Damn, it is actually scary that they managed to pull this off. The backdoor came from the second-largest contributor to xz too, not some random drive-by.
Time to audit all there contributions although it looks like they mostly contribute to xz. I guess we’ll have to wait for comments from the rest of the team or if the whole org needs to be considered comprimised.
It would be nice if we could press formal charges
Assuming that it’s just that person, that it’s their actual name and that they’re in the US…
there will be federal investigation
Do you have a source for this?
updated my post, it was just some speculation i misread
Source: they made it up
I don’t have a source but I think it is safe to say given the large corporations and government institutions that rely on XZ utils. I’m sure Microsoft, Amazon, redhat ect are in talks with the federal government about this
They’ve been contributing to xz for two years, and commited various “test” binary files.
It’s looking more like a long game to compromise an upstream.
Either that or the attacker was very good at choosing their puppet…
Well the account is focused on one particular project which makes sense if you expect to get burned at some point and don’t want all your other exploits to be detected. It looks like there was a second sock puppet account involved in the original attack vector support code.
We should certainly audit other projects for similar changes from other psudoanonymous accounts.

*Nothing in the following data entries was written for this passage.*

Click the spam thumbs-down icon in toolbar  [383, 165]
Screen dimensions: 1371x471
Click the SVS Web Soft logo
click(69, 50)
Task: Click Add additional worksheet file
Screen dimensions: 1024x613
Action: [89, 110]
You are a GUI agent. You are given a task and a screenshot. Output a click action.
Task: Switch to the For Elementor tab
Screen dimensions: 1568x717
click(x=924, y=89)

Yeah, and the 700 commits should be reverted… just in case we missed something.
That is a should be standard procedure
deleted by creator
This is pretty insane. Can’t wait for the Darknet Diaries on this one.

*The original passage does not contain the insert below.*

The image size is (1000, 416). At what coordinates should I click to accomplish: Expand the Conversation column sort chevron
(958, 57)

Some no-name came and without any problems asked to become a maintainer in a project used in almost any distro, took it over, put a backdoor in there and no one had any questions? In this case, everything turned out thanks to pure chance. Noname screwed up his backdoor, which attracted the attention of a guy from Microsoft, and out of boredom, he dug up what was what. And if I hadn’t messed up, or that guy from Microsoft decided to go drink beer instead of poking around in the xz code, then no one would have discovered anything. It’s scary to imagine how many of these nonames are sitting in all these thousands of open source projects, waiting in the wings to roll out a malicious patch.

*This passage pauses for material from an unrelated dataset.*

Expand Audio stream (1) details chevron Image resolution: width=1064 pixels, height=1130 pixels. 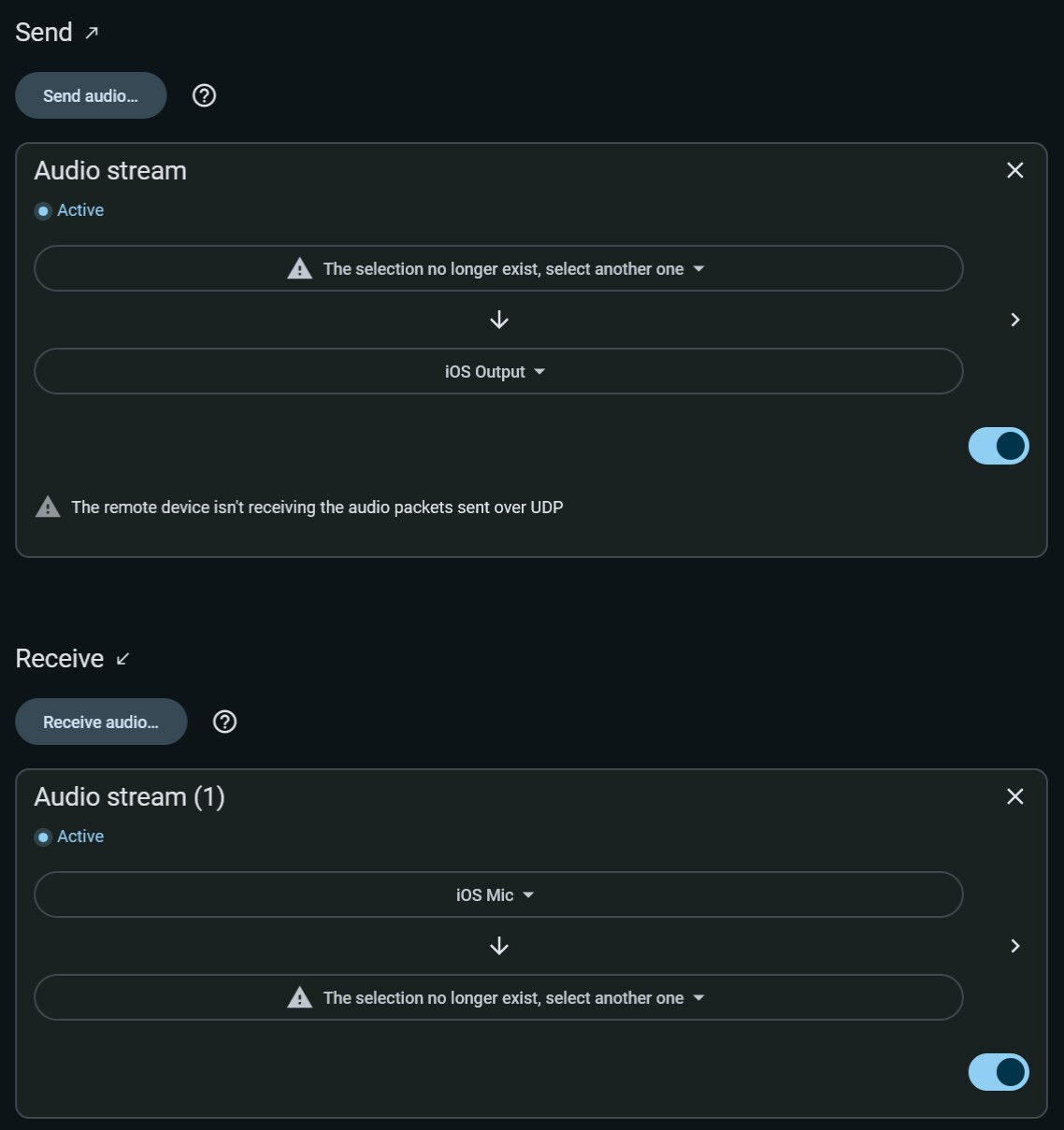click(1015, 946)
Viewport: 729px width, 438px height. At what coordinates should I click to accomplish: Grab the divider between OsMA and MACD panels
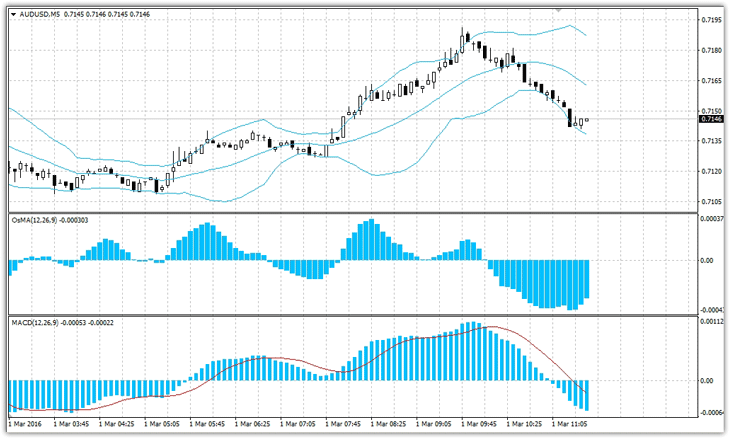tap(350, 316)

I will laugh out loud if the “fixed” binary contains a second backdoor, but one of better quality. It’s reminiscent of a poorly hidden small joint, which is naturally found, and then bargaining, apologizing and making amends begin. Although now it is generally not clear where the code is more proven.
Reading the comments here https://news.ycombinator.com/item?id=39865810 it appears that libarchive may be tainted as well.
Here is the official statement from OpenSUSE: https://news.opensuse.org/2024/03/29/xz-backdoor/
Is this only happened with SSH, or other network facing services using liblzma too?
We know that sshd is targeted but we don’t know the full extent of the attack yet.
Also, even aside from the attack code here having unknown implications, the attacker made extensive commits to liblzma over quite a period of time, and added a lot of binary test files to the xz repo that were similar to the one that hid the exploit code here. He also was signing releases for some time prior to this, and could have released a signed tarball that differed from the git repository, as he did here. The 0.6.0 and 0.6.1 releases were contained to this backdoor aimed at sshd, but it’s not impossible that he could have added vulnerabilities prior to this. Xz is used during the Debian packaging process, so code he could change is active during some kind of sensitive points on a lot of systems.
It is entirely possible that this is the first vulnerability that the attacker added, and that all the prior work was to build trust. But…it’s not impossible that there were prior attacks.
The malicious code attempts to hook in to libcrypto, so potentially other services that use libcrypto could be affected too. I don’t think extensive research has been done on this yet.
SSH doesn’t even use liblzma. It’s pulling in the malicious code via libsystemd, which does use liblzma.
Edit: “crypto” meaning cryptography of course, not cryptocurrency.